Monday, 5 May 2008

Harmonia – 19 April 2008, Queen Elizabeth Hall

Tonight is the first! ever! live UK showing of the marv and legendary Harmonia. It’s only been, um, thirty-four years since these kings of kosmiche initially emerged from the Forst countryside with ‘Musik Von Harmonia’ refracting the sunlight into weird new shapes.

As we arrive, Led Bib are going Free Jazz squibbly squonk mental in the foyer. The sound they make hurts our insides and upsets our sense of balance. It makes the lady at the ticket desk scowl testily. We cower in a corner until the scary jazz has dissipated, then make our way into Queen Elizabeth Hall’s soothing wood-lined auditorium to find our seats amongst an ocean of beardy baldy men (inc. author Toby Litt who fits in well).
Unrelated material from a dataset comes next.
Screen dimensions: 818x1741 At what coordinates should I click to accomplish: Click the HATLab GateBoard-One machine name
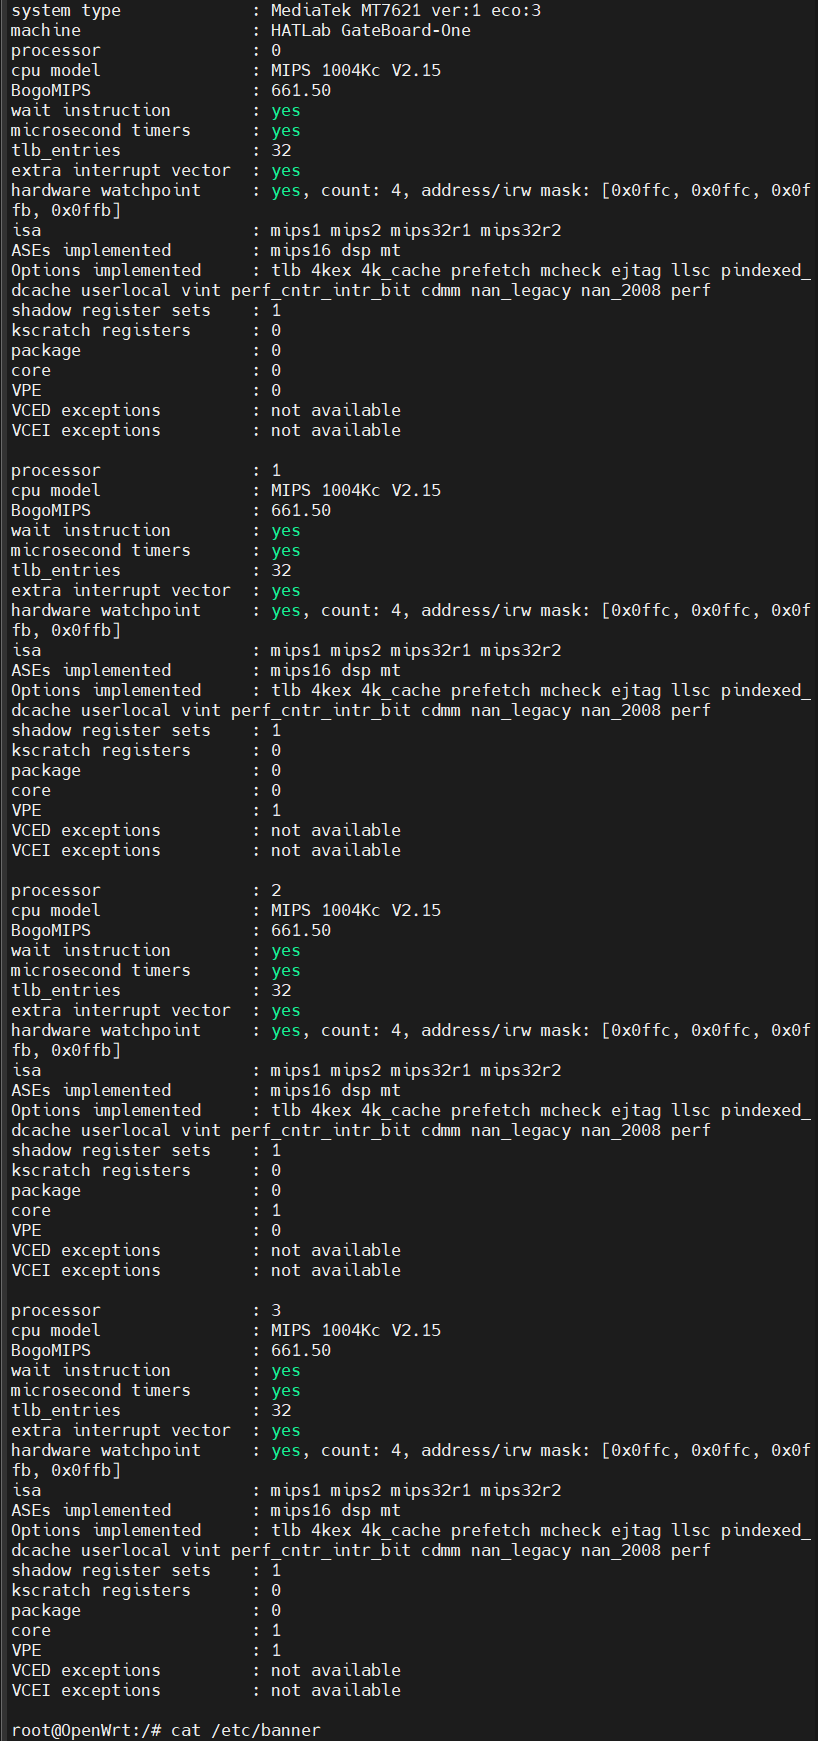click(370, 30)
The beardy, baldy men and us and a small boy who has been brought along by his beardy baldy man dad are in a state of high anticipation. The stage is set mysteriously with three trestle tables swathed in black cloth. Laid out along the tables is Equipment – laptops and wires and stuff. You know the way it works with electronica – lots of Equipment, not very sexy, unless it’s olden times analogue Equipment with big reel to reel tapes and clacky bakerlite switches and dials and things. Which it never is.
Harmonia take up their positions behind the tables. Hans Joachim Roedelius is bald as an egg and wears his trousers old-man high – this is perfectly acceptable as he’s in his seventies. To the left of the towering Roedelius, Dieter Moebius is small and bespectacled. To Roedelius’ right, Michael Rother appears to have hired a younger man to pose as him.

And so they begin, stretching delicate ambient sounds out across space, choosing notes carefully. The beardy, baldy men are a bit let down. This isn’t a greatest hits thing. This is three men renowned for their mischievously experimental explorations with sound doing what they do – experimenting, improvising, building precarious structures with slivers of noise. Behind them, a screen twitches with images of themselves as younger men, in monochrome days of longer hair and lots more Equipment. The small boy is lead out weeping silent tears of boredom. After some time, a voice from the audience calls in frustration ‘Make it louder!’ They make it louder, washes of sound filter the room, techno beats thud engagingly. It’s weird to be sitting still and silent amidst an assault of such obvious dancey sounds.

Michael Rother takes up a guitar – ooh! to throw furzy, looping chords into the mix, a motorik backbeat kicks in – aah, that better. Then…more ambient drops of sound. I discover its best to close your eyes and really concentrate on each note, making each one into a little universe to be explored minutely. Time is elastic. How long have we been in here, sitting in the dark, absorbing soundscapes?

Then, finally, finally ‘Immer Wieder’ from meisterwerk second album ‘Deluxe’ ripples and flexes its way across the auditorium, yawing laconically. Beautiful. Underneath its mighty flood you can sense mass sighs of contentment. This is really what everyone came for. As the song comes to a close, too soon, too soon, the audience is euphoric, leaping to its feet to offer a standing ovation. It’s been an intriguing and touching evening.